In her new romantic comedy, Seeking a Friend for the End of the World, Knightley co-stars with funnyman Steve Carell as two people facing their last days on Earth. TheaterMania recently spoke to Knightley about the demands of the stage, what appealed to her about this film, and working with her celebrated co-star.

THEATERMANIA: You didn't take a break between doing The Children's Hourand this film. How hard was it to transition from one to the other?
KEIRA KNIGHTLEY: It was massive and I don't know that I'd do it that quickly again. They're such different mindsets and skill sets; trying to jump from stage to film is tricky.

TM: Was it hard to leave behind such a serious role like Karen Wright in The Children's Hour?
KK: Yes.

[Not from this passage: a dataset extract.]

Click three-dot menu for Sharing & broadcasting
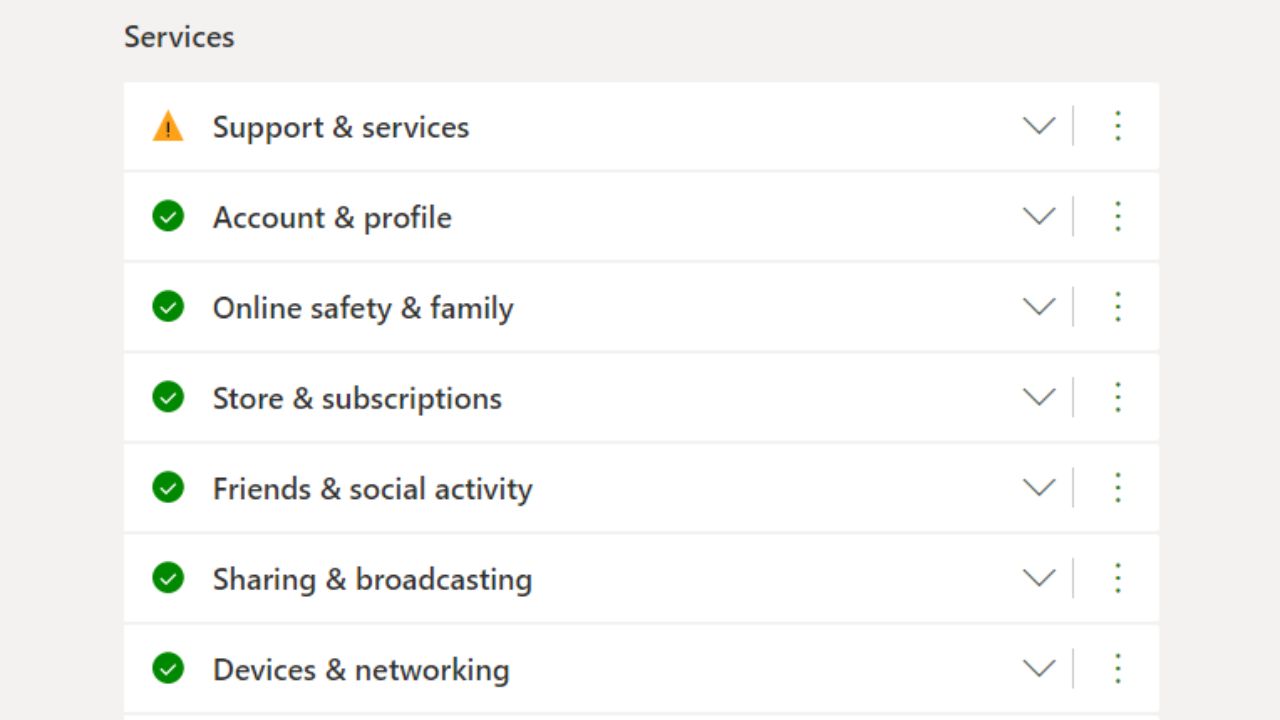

Particular ones stay with you, so I definitely didn't want to go into another one straightaway where I couldn't shake her off. That is the path to madness. I knew that I was doing the film of Anna Karenina at the end of the year, as well, so I thought doing something nice will be very nice!

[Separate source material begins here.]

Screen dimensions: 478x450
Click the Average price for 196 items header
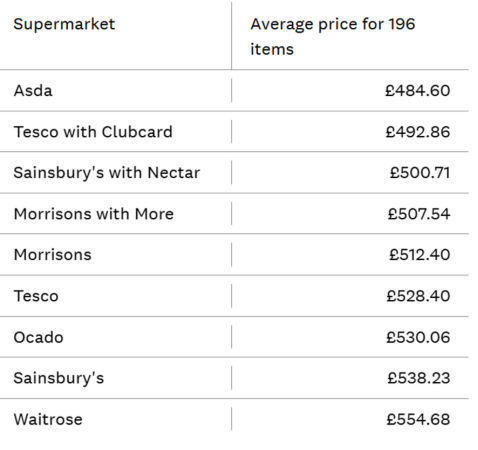tap(333, 37)

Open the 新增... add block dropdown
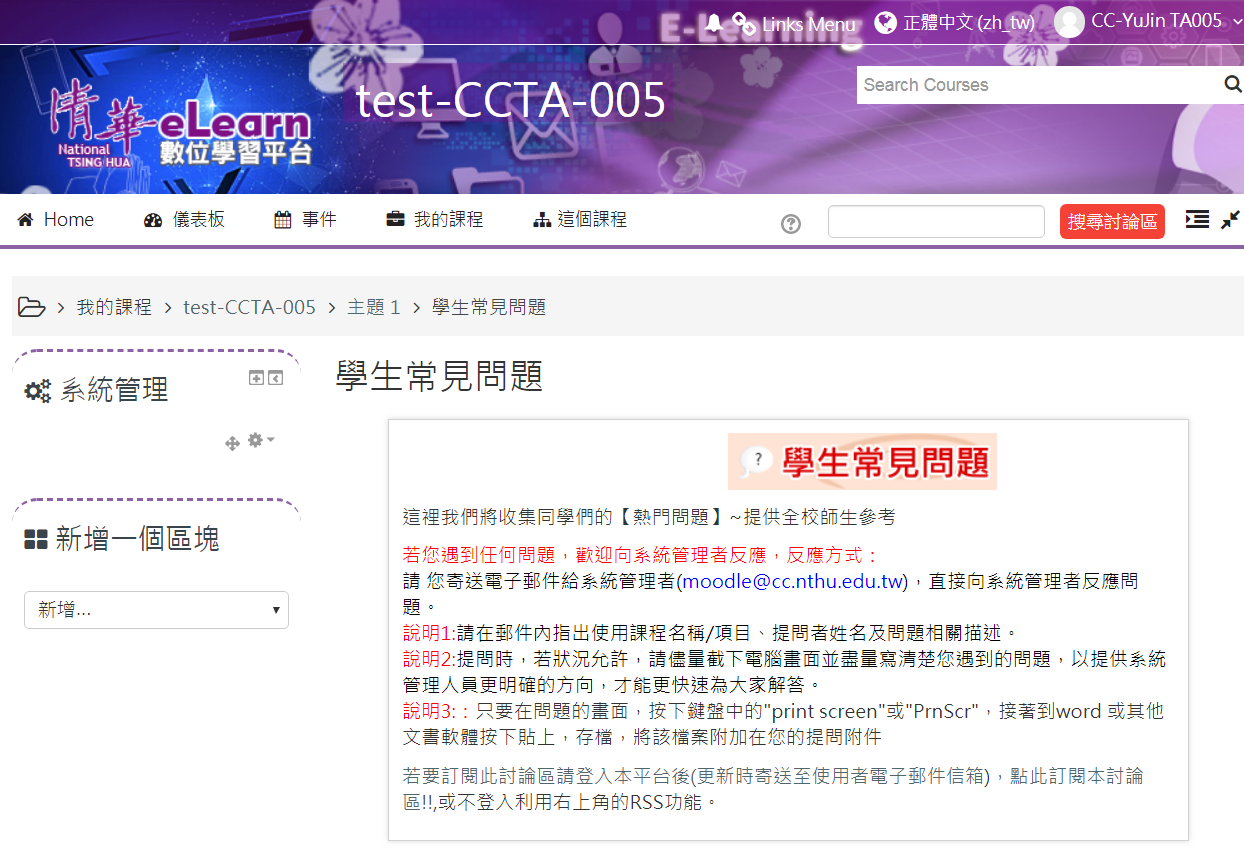(x=156, y=610)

TM: What appealed to you most about this story?
KK: My mom said "You choose upbeat and it's about the end of the world!" I never read anything like it. I found it incredibly uplifting. The whole vibe of the piece is what's important: It's love, it's friendship, it's companionship. Penny is an amazingly positive character. She's able to say '"this moment is wonderful." There are so few people like that.

Keira Knightley
(© Focus Features)
Keira Knightley
(© Focus Features)
TM: Are you like Penny in that way?
KK: No ,I'm not like that. I will easily say "I'm really unhappy" but I never say "This is brilliant." I just loved that about her. I would love to be more like her. I'm really striving to be.

TM: What did you find in yourself to relate to her?
KK: I think a lot of people in their mid-to-late 20s suddenly say "I'm a grown up. But am I doing what I should be doing? Am I with the person I should be with?" I love the fact that she's completely in that stage. It might be the end of the world, but you're not going to get out of those questions.

TM: What was it like doing comedy with Steve Carell?
KK: He's amazing, and he is just a lovely man. He's very quiet, not one of those comedians who use comedy as a defense mechanism when they chuck one joke after another. He's incredibly inclusive when he's being funny and he makes everyone around him feel like they're being funny too.

TM: What would you do if you knew the world was coming to an end?
KK: I think I'd be terrified and crying in a corner! I'd love to say I'd be at a party, but I'd want to hide! If an asteroid was coming to earth I'd be going "Is this going to hurt?" We all talked about it. The only thing I'd want to do is be with people I love.